Diamond Jubilee Triumph Is In What You Didn't See - Spear's Magazine

Diamond Jubilee Triumph Is In What You Didn't See

The apparent emphasis was on spectacle, but if you notice the Royals who were put on display, it wasn't the full crowd by any means

This elongated Diamond Jubilee weekend was as much about what you didn't see as what you did. The apparent emphasis was on spectacle: a thousand boat, beating oars down the Thames; dozens of septuagenarian popstars (including Grace Jones, who won the evening); and even a flotilla of hats at St Paul's yesterday.

But if you notice the Royals who were put on display, it wasn't the full crowd by any means: The Queen (less Prince Philip), the Prince of Wales and the Duchess of Cornwall, the Duke and Duchess of Cambridge and Prince Harry were the only ones on the balcony yesterday. Princes Andrew and Edward, Princess Anne, most of the rest of Prince William's generation and assorted associates were all there, but none highlighted. What we had was a stripped-down Royal family, which is a clever idea for several reasons.

First, it plays to those figures who are liked. After fifteen years ago seeming like she would be a pariah for the rest of her days, Camilla has become popular, perhaps for her cheer and lack of pretension. William and Kate still enjoy the high esteem their wedding brought, with its fresh and youthful connotations. And despite Harry's occasionally unfortunate choice of costume, he has seemed sober and dedicated of late.

Second, it offers a tight narrative about the Royal future: here is a clear path of succession, unified, responsible.

Finally, it cuts out those who feel extraneous and infuriating.
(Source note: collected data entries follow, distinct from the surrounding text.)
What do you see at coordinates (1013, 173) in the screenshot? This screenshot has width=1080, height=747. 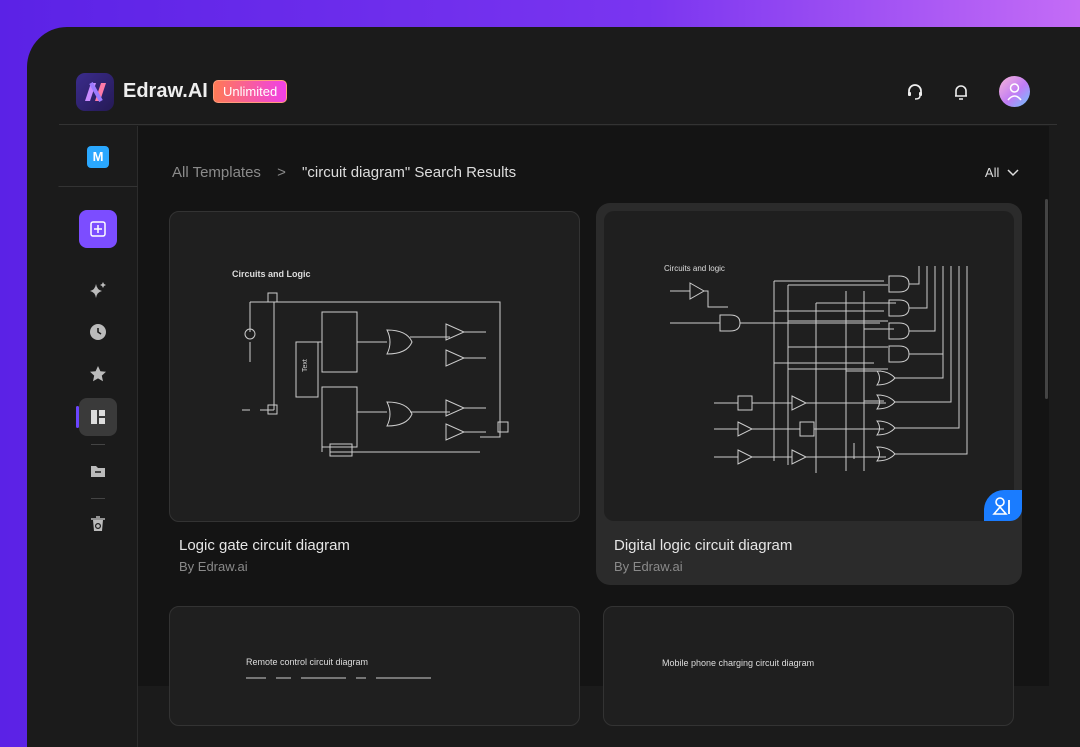 I see `chevron-down-icon` at bounding box center [1013, 173].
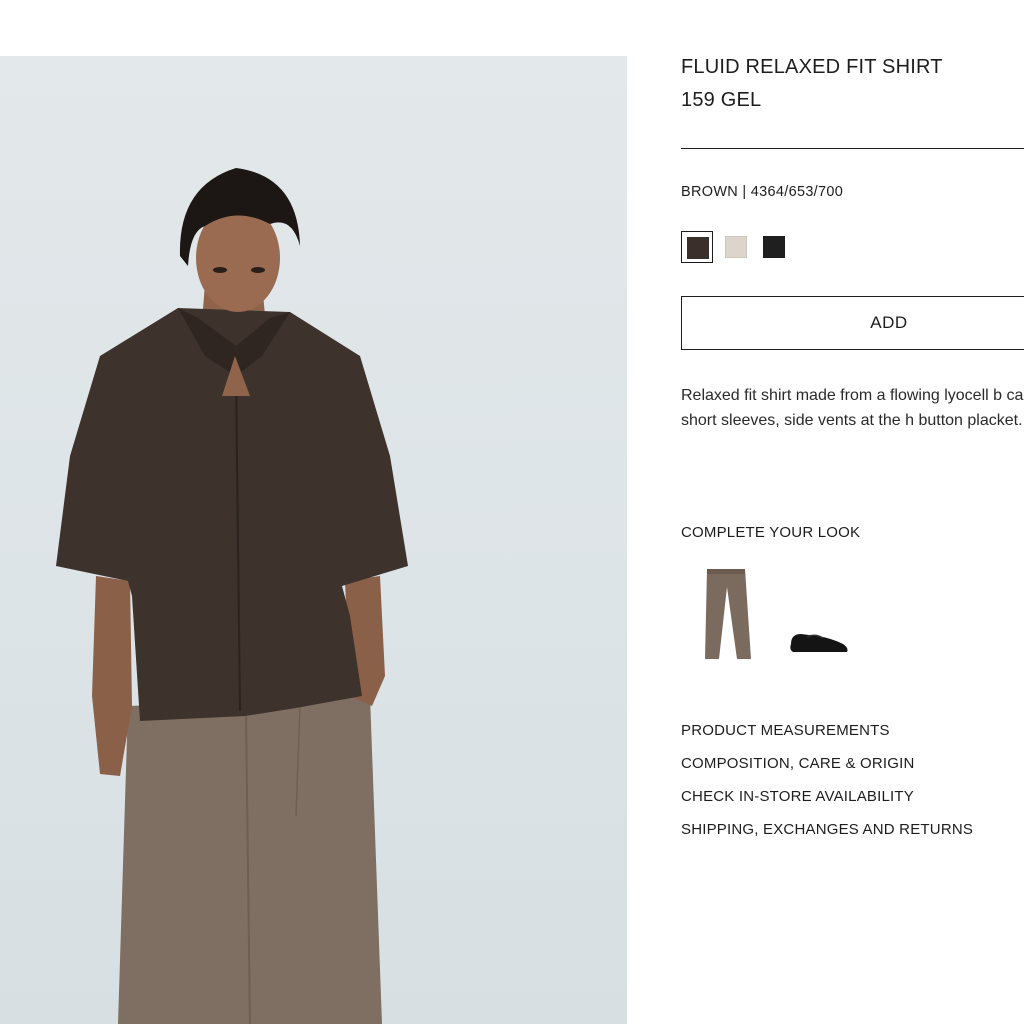  What do you see at coordinates (852, 323) in the screenshot?
I see `add-to-cart-button: ADD` at bounding box center [852, 323].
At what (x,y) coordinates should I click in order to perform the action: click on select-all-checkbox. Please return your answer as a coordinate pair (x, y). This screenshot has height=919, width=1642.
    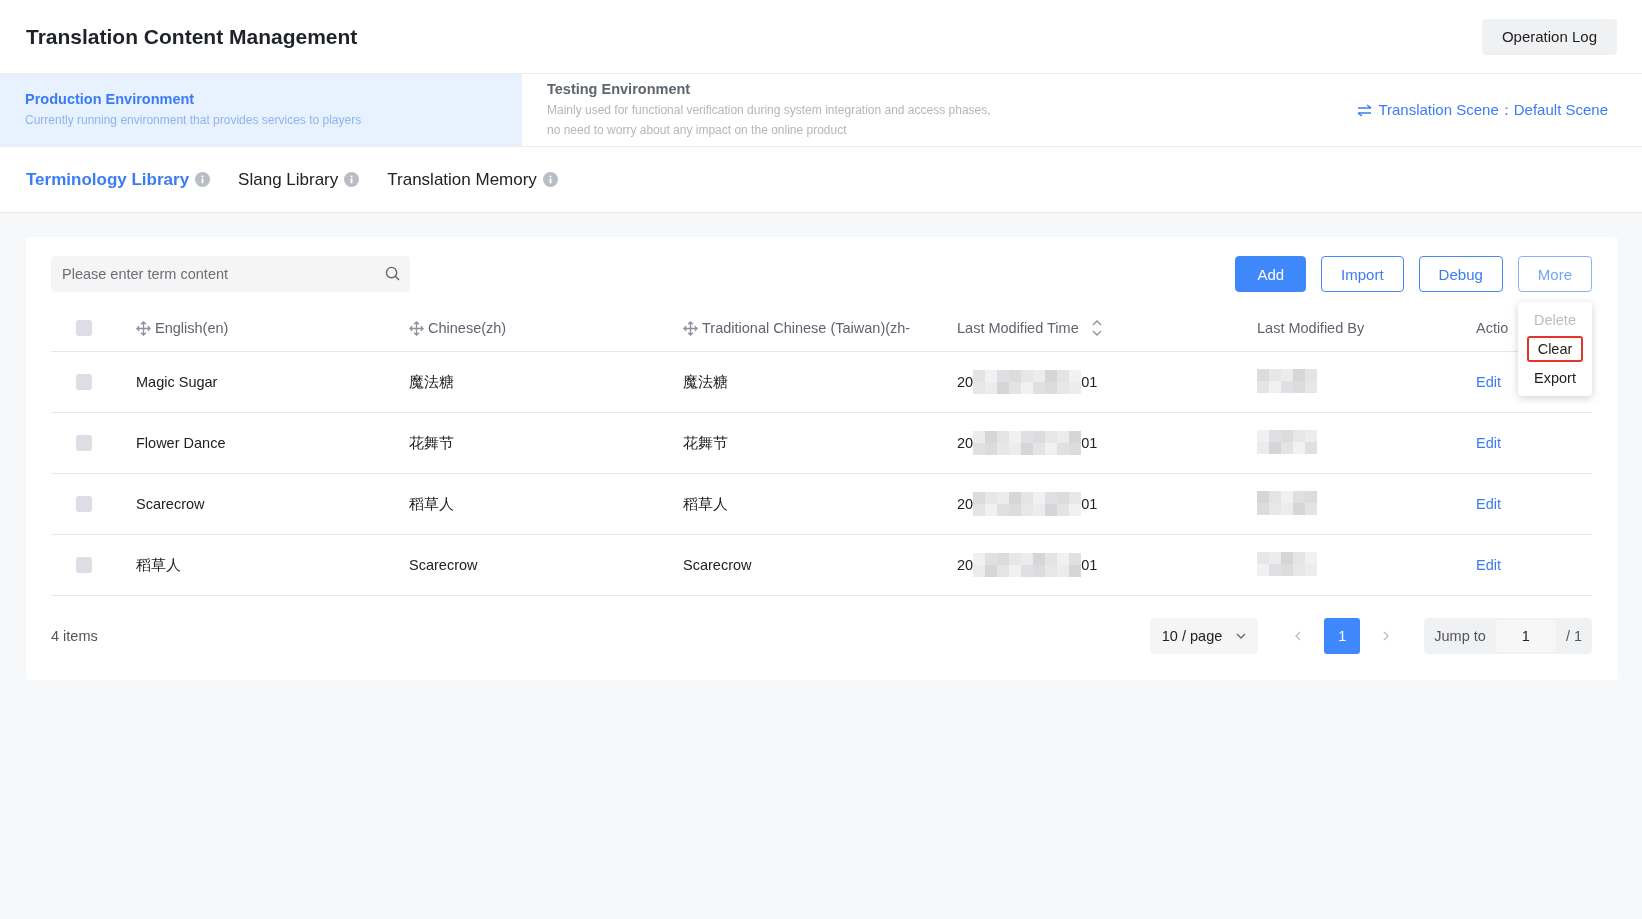
    Looking at the image, I should click on (84, 328).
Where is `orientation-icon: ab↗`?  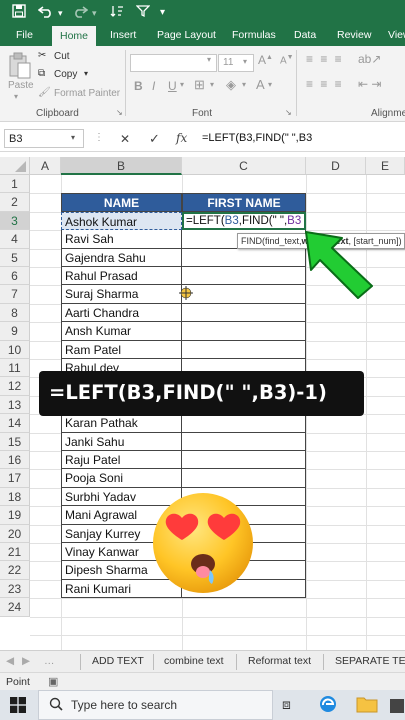 orientation-icon: ab↗ is located at coordinates (370, 59).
As amusing as Beatrice and Eugenie's hats are, these other figures remind us of the excesses and expense of the Royal family. Of course, we still pay for them, but if they're out of sight, we tend to forget quite how much we consider them pointless freeloaders, a sprawl of unappealing spares and 'minors' who can induce republicanism in even the most fervent flag-waver. The true triumph of this strategy is its subtlety: while we were distracted by the colour and noise, the Royal family gave itself a most useful makeover in plain sight.